Luther College Associate Professor Beth Lynch shares her knowledge and photographs of a native vine related to cultivated squashes, gourds, and cucumbers. -promoted by desmoinesdem
In August I received a phone call from a woman I did not know asking about a plant. It turned out that she was sitting in my friend Phil’s kitchen, having just made the drive from the Twin Cities to Decorah. On the drive, she had seen massive mounds of a flowering vine clinging to trees and shrubs along the roadside and was sure it must be the first wave of an invasion.
In fact, what she and many others noticed this summer was the exuberant growth of the native wild cucumber (Echinocystis lobata). This plant is native to eastern North America, but for some reason people seemed to really take note of it this year. It has likely become more common because it is well suited to nutrient-rich, disturbed landscapes created by humans.
Wild cucumber is an annual vine related to squashes, gourds, and cucumbers cultivated in our gardens. It is particularly well-adapted to sunny openings in rich soils along forest edges and rivers. Each year a new plant germinates from a large white and brown speckled seed, grows into a sprawling vine 30-50 feet tall, and then dies by the end of October. It has beautiful five-lobed leaves that resemble stars, and delicate tendrils that help it climb over everything — fences, trees, bushes, old cars.
When wild cucumber blooms, the vines are covered with spikes of delicate white flowers. The flowers are what makes the plants so conspicuous at highway speeds. If you take a very close look at the flowers, you can see that most of them are male flowers, containing only petals and anthers, but no pistil. There are fewer female flowers, and they are placed closer to the stem; their most conspicuous feature is their tiny, very spiny ovaries.
The spiny ovaries will be no surprise if you have already spotted the developing fruits, which look like a kiwi fruit crossed with a sea urchin. Picture a green oblong fruit with very long spines.

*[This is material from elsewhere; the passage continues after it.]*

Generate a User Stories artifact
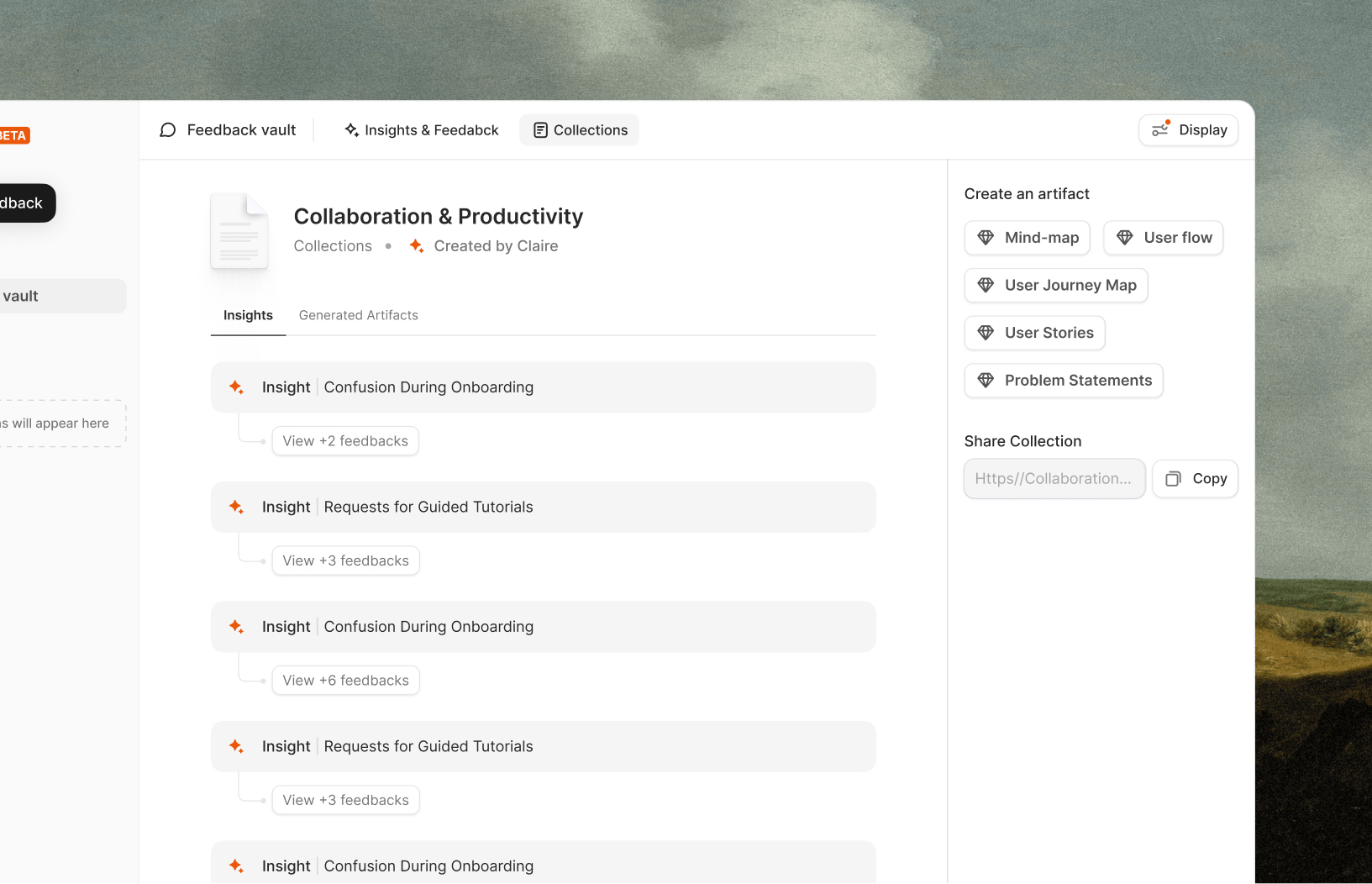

Later on in the summer the fruits become dry and mostly hollow. I imagine that if a fruit were to fall into a stream or river it could float along with the current and be dispersed quite far. However, most of the seeds will just drop to the ground and start a new plant in the same spot next year. In early November, all that remains of the past summer’s lush mounds of wild cucumber are wispy vines with a few dried husks of fruits still hanging on.

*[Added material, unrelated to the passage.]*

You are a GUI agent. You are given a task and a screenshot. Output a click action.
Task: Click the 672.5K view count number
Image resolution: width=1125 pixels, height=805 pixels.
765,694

So, to those who noticed this plant for the first time this year, the good news is that the conspicuous masses of wild cucumber vines have been here in North America since before the ice ages. They are probably not the front wave of a green invasion that will smother all of the trees in our area (though it is a nasty invasive weed in Europe), however it may be benefiting from our increasingly human-dominated landscapes.